Optimal estimation: Parameter estimation
Definition
Parameter estimation (also called regression) encompasses all those tasks that can be reduced to data-driven model fitting. The objective is to select parameters that bring the model behavior into the closest possible alignment with the actual observed real-world behavior.
It does not matter what the nature of the data is or the complexity of the model to be adjusted. For example, image classification can be considered a parameter estimation problem. In this case, the data consists of images annotated with image classes, and the model is a neural network with many parameters, which is intended to assign image classes to images. Thus, the transition to machine learning is seamless.
Example
Suppose a weather station provides temperature readings \(l_k, k=1, … ‚n\) at regular intervals, leading to the sequence of measurements \( (l_1, z_1), … , (l_n, z_n)\), where \(z_k, k=1, … ‚n\) denotes the measurement times.

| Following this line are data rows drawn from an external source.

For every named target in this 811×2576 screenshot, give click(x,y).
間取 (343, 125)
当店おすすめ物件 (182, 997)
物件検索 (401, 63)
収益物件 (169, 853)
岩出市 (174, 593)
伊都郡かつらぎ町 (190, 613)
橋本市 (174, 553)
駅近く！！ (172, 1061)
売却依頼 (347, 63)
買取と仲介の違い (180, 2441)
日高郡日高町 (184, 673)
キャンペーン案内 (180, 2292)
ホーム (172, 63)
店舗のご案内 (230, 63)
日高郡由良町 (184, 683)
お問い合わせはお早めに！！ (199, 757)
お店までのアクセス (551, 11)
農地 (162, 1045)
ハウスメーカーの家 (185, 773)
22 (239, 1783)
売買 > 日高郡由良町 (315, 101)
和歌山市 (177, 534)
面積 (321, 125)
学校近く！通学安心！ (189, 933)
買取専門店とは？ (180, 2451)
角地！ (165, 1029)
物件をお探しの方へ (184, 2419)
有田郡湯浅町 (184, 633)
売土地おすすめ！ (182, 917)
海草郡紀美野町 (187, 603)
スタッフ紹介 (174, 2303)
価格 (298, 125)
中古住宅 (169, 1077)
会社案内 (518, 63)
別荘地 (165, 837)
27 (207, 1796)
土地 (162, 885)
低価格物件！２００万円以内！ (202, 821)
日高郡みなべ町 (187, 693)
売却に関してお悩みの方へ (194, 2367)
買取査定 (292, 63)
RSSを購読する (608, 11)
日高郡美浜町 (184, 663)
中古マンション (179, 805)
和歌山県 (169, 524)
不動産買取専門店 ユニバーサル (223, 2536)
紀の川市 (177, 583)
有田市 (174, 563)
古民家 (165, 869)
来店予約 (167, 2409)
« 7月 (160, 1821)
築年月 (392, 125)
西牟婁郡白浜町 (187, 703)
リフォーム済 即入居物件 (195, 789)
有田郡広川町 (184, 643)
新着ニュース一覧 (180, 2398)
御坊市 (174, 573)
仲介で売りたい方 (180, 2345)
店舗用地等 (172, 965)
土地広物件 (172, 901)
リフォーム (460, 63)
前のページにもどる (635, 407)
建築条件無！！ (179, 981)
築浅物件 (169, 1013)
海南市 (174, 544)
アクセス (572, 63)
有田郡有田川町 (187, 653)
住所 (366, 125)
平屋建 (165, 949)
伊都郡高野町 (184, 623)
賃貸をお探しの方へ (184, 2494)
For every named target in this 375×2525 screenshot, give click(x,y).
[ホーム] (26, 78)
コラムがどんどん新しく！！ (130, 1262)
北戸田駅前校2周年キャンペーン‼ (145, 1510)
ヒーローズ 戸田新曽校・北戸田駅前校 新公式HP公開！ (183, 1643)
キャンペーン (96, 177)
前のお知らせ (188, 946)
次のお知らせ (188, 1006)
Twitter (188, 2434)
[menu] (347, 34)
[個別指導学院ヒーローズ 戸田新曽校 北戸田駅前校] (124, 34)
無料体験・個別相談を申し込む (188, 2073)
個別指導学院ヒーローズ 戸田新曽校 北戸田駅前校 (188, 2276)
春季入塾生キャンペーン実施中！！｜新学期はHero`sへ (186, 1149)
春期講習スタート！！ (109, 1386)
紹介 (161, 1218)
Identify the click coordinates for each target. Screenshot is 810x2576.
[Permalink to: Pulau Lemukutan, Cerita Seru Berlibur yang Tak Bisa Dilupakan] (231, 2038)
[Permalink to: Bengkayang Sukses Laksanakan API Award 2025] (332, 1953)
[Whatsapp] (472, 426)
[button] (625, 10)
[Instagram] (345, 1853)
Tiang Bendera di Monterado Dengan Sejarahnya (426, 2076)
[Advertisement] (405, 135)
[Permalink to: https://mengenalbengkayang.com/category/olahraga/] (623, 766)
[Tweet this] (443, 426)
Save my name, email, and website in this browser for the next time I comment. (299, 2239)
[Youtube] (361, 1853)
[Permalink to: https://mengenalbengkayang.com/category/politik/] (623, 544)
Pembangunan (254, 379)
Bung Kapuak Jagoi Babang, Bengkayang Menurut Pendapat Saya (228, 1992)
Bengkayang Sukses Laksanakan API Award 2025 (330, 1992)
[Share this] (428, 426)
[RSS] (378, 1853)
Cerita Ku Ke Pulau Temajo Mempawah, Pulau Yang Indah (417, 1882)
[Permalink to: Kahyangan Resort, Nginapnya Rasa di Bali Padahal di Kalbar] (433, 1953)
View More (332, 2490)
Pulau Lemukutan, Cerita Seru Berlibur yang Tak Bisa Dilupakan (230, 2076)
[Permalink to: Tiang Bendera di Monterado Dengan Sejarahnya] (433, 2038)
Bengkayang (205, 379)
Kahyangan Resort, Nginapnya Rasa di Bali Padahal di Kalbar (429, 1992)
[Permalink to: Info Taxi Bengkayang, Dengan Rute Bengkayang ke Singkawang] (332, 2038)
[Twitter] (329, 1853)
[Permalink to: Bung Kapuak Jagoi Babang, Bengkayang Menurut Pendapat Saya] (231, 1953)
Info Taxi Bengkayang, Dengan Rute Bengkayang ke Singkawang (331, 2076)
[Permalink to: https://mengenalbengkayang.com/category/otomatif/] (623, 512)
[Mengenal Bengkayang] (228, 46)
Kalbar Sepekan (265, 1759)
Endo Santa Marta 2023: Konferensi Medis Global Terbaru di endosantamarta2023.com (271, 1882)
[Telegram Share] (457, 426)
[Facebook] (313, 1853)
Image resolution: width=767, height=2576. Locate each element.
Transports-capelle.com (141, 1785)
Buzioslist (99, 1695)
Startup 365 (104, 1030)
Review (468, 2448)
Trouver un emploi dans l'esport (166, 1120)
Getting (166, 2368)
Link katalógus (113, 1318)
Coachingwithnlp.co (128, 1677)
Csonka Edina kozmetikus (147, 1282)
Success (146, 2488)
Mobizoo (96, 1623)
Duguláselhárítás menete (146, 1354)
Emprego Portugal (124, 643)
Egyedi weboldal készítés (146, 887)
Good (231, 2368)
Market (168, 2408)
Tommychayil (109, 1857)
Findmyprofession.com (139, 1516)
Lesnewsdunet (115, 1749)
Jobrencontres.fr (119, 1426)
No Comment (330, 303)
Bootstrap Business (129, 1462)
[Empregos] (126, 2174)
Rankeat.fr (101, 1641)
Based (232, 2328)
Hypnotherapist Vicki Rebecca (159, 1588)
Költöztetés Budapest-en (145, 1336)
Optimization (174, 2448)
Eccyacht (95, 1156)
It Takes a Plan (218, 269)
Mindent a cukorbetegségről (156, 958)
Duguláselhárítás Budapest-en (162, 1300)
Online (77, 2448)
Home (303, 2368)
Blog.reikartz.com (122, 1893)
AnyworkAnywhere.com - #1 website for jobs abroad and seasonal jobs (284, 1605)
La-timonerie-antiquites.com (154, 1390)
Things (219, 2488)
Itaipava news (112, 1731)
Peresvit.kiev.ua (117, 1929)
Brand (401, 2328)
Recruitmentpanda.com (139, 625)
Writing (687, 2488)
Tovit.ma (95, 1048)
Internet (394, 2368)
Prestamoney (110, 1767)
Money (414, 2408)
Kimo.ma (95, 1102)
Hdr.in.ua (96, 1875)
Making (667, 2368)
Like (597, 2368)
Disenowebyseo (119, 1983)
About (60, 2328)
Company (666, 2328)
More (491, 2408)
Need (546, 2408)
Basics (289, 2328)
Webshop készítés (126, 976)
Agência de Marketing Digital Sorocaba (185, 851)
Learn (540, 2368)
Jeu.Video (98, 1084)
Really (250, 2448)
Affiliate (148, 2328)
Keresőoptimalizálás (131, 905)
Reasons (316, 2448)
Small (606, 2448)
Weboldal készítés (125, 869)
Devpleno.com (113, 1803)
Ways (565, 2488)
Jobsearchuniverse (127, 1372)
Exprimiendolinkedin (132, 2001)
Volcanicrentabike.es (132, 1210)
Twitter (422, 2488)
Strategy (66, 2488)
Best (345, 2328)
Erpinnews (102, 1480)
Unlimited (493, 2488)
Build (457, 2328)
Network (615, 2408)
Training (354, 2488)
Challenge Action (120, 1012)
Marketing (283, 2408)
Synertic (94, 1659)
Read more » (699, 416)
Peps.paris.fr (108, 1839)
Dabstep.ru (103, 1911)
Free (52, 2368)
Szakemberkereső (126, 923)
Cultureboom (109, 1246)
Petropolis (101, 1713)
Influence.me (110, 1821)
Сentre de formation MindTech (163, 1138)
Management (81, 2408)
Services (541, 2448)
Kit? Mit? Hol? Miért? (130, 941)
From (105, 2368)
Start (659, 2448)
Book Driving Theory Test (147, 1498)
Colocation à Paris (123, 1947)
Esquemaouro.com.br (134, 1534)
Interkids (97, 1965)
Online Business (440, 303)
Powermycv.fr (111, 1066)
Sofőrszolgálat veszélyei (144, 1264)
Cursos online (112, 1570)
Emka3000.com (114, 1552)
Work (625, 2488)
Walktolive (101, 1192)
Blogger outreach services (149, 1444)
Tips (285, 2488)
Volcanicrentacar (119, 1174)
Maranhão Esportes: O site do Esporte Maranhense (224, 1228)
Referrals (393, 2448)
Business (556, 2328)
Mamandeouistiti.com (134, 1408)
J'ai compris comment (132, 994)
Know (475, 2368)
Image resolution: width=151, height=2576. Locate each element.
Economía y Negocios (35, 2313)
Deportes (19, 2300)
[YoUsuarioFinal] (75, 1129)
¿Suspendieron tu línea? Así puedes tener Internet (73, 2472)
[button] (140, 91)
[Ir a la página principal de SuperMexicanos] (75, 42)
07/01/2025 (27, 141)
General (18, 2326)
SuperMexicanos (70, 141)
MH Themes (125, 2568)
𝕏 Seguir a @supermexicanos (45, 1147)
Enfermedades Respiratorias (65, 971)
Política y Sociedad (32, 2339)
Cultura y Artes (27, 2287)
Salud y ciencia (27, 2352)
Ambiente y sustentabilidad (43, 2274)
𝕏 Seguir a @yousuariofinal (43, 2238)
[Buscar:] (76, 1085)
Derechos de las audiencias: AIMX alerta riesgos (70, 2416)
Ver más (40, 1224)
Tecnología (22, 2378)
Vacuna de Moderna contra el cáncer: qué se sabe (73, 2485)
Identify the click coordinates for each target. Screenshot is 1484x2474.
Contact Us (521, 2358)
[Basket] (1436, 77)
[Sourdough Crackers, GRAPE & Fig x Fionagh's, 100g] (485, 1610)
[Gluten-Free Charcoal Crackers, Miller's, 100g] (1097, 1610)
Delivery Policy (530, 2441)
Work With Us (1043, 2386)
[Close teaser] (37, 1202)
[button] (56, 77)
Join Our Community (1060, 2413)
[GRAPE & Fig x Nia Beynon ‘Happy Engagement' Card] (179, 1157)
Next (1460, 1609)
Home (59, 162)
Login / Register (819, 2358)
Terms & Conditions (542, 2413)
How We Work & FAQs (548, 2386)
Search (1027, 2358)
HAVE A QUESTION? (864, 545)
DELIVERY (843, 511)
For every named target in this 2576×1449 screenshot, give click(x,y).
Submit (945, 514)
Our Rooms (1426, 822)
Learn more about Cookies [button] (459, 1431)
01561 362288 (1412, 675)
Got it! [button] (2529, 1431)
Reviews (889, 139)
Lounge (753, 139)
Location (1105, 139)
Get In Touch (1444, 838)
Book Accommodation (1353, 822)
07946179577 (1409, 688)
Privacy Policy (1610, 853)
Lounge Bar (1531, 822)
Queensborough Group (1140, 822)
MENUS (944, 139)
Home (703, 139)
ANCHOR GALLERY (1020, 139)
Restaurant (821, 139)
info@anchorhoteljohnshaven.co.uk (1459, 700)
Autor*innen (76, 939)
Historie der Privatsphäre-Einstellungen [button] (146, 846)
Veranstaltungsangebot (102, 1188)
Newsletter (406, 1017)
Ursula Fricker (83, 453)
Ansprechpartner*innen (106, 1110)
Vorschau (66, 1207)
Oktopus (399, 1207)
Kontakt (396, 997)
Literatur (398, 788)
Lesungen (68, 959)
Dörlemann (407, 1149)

Expecting long-term trends and periodic fluctuations due to time-of-day influences, the following model \(g(x,z) \) is proposed to explain the actual observed temperature data \(l\):
$$ \begin{align} l \approx g(x,z) = & x_1g_1(z) + x_2 g_2(z) + x_3 g_3(z) \\ & \underbrace{x_1}_{\text{Constant}} + \underbrace{x_2z}_{\text{linear trend}} + \underbrace{x_3\sin\left(\frac{2 \pi}{24}z \right)}_{\text{periodic influence}} \end{align}$$
In this model, the parameters \(x_1, x_2, x_3\) are undetermined and are to be chosen such that \(g(x,z_k)\) and \(l_k\) are approximately equal.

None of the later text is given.